Delegado do Nuciber explica na Alep a importância de saber utilizar a tecnologia

Por Cláudia Ribeiro

(Descrição do áudio))

 O delegado do Núcleo de Combate aos Cibercrimes (Nuciber) Demétrius  Gonzaga, foi o convidado do Grande Expediente da Assembleia Legislativa desta segunda-feira (20). Ao usar a Tribuna, ele falou sobre o trabalho da delegacia, criada há 12 anos e da evolução na solução de crimes, graças a leis federais e estaduais, entre elas, o marco civil da internet e a lei, que ficou conhecida como  Carolina Dieckmann, que alterou o Código Penal Brasileiro, tipificando os chamados delitos ou crimes informáticos, o que, segundo Demetrius, foi fundamental para que o número de crimes esclarecidos, ultrapassasse os 90% nesse período.

(Sonora)  

 Os crimes chamados de “informáticos”, (neste momento,  12 mil em andamento no Nuciber),  estão relacionados, entre outros,  a  pedofilia, estelionato nas vendas pela internet, ameaças, bullyng, crimes contra a honra e notícias falsas, as fake news. Como o que aconteceu recentemente envolvemdo o nome do  deputado Luiz Claudio Romanelli (PSB), como lembra o parlamentar.

(Sonora)

  O delegado Demétrius promete dar uma responda rápida ao parlamentar.

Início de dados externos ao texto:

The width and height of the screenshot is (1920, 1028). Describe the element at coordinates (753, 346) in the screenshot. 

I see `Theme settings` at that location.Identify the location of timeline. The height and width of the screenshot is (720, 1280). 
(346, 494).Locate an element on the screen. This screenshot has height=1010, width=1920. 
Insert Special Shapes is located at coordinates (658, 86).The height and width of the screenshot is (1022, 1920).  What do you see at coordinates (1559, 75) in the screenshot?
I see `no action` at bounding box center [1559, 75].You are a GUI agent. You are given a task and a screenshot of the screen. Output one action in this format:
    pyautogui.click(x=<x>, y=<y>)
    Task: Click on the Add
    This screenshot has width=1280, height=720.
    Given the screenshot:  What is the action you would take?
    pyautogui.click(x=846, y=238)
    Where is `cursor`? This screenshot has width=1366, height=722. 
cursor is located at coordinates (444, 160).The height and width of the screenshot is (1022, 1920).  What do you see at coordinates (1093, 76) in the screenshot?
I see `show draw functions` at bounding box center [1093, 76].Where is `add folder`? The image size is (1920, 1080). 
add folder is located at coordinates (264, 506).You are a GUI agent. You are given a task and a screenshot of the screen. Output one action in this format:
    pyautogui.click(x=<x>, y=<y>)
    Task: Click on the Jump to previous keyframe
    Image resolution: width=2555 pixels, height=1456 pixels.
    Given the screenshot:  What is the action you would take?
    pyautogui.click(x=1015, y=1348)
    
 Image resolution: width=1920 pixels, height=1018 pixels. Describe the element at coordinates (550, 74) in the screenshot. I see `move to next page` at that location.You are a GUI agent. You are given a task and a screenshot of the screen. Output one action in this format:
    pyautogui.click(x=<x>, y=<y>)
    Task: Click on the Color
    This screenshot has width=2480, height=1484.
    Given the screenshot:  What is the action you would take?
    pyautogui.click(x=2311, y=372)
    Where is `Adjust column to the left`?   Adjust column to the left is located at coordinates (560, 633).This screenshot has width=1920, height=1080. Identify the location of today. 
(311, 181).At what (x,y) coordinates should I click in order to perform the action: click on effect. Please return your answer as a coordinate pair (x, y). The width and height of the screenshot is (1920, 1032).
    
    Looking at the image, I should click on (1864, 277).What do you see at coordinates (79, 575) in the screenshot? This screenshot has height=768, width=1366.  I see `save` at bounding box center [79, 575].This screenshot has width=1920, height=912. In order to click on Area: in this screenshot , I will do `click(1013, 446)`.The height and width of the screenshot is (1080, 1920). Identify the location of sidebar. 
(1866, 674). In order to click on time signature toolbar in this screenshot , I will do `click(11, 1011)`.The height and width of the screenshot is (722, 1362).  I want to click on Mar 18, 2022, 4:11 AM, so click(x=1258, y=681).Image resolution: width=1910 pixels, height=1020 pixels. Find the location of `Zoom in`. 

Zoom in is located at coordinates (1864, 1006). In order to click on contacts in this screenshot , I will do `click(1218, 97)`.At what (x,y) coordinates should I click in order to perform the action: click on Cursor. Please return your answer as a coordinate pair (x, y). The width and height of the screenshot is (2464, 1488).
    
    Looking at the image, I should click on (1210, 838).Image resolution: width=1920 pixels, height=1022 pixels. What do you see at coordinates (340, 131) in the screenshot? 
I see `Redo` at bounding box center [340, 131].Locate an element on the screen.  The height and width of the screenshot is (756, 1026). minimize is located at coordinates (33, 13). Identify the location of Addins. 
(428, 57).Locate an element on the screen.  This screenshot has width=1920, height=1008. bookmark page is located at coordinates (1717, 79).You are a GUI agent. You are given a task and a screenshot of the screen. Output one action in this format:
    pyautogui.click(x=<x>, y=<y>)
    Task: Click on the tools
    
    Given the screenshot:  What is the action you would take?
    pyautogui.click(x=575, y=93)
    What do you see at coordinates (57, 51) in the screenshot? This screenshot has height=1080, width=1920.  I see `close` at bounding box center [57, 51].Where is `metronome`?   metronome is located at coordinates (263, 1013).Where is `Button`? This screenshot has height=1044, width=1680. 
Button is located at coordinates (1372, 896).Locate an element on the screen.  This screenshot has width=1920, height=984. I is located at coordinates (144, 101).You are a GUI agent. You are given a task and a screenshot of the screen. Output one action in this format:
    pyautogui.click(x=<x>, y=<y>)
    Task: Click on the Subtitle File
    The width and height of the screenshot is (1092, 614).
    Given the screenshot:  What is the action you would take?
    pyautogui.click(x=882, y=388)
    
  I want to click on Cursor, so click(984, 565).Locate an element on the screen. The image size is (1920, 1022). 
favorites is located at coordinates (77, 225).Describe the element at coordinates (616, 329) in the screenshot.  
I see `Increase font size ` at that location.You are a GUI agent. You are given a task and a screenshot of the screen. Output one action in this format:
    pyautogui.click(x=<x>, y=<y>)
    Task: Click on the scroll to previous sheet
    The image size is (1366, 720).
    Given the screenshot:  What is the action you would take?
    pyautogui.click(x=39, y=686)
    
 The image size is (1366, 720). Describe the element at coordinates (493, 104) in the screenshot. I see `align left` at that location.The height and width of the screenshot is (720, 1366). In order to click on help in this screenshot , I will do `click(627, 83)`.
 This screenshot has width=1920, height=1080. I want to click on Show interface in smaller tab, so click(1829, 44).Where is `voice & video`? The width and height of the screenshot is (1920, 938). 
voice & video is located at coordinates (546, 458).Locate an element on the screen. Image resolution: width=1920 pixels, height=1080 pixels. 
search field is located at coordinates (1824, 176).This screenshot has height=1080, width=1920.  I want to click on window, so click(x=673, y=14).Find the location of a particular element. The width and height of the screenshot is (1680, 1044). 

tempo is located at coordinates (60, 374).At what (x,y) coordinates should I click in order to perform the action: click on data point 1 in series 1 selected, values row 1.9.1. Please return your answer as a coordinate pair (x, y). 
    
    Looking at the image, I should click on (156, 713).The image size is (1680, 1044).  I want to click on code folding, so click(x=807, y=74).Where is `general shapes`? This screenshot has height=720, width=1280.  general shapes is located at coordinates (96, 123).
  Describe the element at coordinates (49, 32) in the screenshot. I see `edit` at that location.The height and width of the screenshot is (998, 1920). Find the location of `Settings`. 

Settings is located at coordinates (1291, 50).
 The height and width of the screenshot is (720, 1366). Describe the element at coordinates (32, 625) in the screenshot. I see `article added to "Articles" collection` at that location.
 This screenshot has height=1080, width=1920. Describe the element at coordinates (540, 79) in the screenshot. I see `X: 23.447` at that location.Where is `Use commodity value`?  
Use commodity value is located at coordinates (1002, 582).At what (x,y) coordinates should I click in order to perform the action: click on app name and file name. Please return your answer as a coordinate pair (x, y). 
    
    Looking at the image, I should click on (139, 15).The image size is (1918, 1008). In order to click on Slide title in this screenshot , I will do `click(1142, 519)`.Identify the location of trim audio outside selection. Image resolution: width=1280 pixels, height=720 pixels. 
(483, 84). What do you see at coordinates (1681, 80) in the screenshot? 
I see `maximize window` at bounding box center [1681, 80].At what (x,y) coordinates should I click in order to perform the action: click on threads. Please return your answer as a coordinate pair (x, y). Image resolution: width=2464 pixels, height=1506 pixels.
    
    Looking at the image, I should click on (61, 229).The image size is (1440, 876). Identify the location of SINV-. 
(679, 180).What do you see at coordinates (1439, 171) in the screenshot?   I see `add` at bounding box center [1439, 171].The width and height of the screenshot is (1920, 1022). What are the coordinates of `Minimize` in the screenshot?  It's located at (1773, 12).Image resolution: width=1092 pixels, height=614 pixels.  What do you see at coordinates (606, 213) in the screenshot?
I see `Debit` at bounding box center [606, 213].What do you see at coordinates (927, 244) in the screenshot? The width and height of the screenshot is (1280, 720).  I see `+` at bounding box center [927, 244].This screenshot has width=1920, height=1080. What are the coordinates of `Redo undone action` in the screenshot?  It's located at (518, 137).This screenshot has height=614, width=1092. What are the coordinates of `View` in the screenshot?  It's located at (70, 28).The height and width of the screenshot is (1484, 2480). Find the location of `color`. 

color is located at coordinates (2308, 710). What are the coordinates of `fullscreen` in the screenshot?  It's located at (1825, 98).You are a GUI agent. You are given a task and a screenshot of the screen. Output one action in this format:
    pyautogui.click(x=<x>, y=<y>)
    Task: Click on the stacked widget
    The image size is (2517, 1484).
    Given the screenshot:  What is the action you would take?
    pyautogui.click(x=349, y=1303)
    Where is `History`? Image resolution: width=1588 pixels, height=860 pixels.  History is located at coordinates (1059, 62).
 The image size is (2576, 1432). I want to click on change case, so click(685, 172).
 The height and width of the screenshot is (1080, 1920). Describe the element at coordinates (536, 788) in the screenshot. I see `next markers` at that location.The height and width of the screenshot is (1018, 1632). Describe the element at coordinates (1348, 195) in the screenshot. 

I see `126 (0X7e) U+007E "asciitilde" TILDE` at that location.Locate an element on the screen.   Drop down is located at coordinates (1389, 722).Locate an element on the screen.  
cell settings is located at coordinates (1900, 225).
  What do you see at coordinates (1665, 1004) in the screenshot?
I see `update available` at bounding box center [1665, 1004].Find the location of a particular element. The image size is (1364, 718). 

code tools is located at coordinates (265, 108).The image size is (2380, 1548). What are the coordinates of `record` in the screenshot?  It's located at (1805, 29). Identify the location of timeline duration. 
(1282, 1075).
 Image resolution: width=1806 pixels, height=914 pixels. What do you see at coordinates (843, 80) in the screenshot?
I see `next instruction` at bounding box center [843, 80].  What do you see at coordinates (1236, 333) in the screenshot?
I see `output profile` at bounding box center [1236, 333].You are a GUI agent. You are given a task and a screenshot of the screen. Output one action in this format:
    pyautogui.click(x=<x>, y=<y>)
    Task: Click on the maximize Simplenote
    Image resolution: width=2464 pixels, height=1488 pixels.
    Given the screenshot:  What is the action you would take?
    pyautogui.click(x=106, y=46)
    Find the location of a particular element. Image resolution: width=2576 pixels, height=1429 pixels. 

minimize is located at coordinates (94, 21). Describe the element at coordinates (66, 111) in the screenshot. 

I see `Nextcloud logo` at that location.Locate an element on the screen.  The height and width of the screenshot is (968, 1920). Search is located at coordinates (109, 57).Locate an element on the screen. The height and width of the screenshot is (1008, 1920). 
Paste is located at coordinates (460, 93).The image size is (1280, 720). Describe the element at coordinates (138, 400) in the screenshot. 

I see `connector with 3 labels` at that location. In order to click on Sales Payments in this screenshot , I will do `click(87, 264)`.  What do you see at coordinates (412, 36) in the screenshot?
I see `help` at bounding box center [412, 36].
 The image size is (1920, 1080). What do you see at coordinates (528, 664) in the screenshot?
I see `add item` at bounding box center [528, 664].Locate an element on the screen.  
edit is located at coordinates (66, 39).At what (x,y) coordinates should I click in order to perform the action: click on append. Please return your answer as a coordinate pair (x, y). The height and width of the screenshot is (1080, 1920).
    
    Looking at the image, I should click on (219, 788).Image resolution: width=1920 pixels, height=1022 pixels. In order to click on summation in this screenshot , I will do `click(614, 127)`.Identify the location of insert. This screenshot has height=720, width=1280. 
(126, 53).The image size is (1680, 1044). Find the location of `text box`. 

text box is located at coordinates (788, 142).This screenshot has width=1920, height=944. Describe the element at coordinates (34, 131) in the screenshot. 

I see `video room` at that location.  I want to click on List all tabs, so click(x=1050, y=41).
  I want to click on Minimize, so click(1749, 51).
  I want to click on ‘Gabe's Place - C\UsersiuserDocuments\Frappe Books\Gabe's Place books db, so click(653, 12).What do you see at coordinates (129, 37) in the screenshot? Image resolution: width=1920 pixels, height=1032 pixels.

E para isso,  segue duas linhas de investigação: de ter sido um crime de calúnia contra a pessoa de Romanelli ou se envolve o fato dele ser um político.

(Sonora)

 Demétrius Gonzaga  orienta que a população deve denunciar às autoridades em casos como este e que  é preciso checar a origem da informação antes de repassá-la, seja em redes sociais ou grupos de whatsapp, já  que há penas de detenção para quem espalhar notícias falsas, ou até mesmo fazer um perfil fake numa rede social. Elas podem  variar de  dois a cinco anos de prisão.

(Sonora)

Da Assembleia Legislativa do Paraná, repórter Cláudia Ribeiro.